Available data Block Start
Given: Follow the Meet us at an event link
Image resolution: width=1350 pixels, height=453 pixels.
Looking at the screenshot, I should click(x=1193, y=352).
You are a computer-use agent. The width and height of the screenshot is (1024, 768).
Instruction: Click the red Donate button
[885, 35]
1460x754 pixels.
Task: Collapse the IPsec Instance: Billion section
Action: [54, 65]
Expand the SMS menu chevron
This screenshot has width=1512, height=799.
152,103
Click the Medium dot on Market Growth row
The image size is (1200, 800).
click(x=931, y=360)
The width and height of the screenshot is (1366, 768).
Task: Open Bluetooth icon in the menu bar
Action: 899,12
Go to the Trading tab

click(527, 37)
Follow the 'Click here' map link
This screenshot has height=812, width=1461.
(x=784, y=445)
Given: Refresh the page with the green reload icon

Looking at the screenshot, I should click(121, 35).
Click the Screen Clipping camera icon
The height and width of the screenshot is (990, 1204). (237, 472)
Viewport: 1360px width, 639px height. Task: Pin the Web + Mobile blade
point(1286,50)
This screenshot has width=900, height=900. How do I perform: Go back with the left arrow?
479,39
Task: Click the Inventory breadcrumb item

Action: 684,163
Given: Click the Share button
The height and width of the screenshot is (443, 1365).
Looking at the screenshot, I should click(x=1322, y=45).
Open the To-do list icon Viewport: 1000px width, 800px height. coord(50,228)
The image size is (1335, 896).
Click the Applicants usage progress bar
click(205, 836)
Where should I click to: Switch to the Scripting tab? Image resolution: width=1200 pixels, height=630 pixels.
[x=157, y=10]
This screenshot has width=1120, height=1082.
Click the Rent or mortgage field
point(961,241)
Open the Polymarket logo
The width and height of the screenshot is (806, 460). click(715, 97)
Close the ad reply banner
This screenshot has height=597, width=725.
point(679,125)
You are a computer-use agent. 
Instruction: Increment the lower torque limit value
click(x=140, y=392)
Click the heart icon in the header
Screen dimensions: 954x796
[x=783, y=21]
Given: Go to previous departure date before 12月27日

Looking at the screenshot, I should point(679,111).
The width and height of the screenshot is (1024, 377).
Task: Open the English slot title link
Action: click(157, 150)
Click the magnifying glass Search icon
Available data Block End
▶ _Task details_
May I have exactly the lines from the one containing "Where should I" through the last line of the data, both included?

▶ _Expected answer_
Where should I click to: Switch to the Scripting tab? Image resolution: width=1200 pixels, height=630 pixels.
[x=157, y=10]
This screenshot has width=1120, height=1082.
Click the Rent or mortgage field
point(961,241)
Open the Polymarket logo
The width and height of the screenshot is (806, 460). click(715, 97)
Close the ad reply banner
This screenshot has height=597, width=725.
point(679,125)
You are a computer-use agent. 
Instruction: Increment the lower torque limit value
click(x=140, y=392)
Click the heart icon in the header
Screen dimensions: 954x796
[x=783, y=21]
Given: Go to previous departure date before 12月27日

Looking at the screenshot, I should point(679,111).
The width and height of the screenshot is (1024, 377).
Task: Open the English slot title link
Action: click(157, 150)
Click the magnifying glass Search icon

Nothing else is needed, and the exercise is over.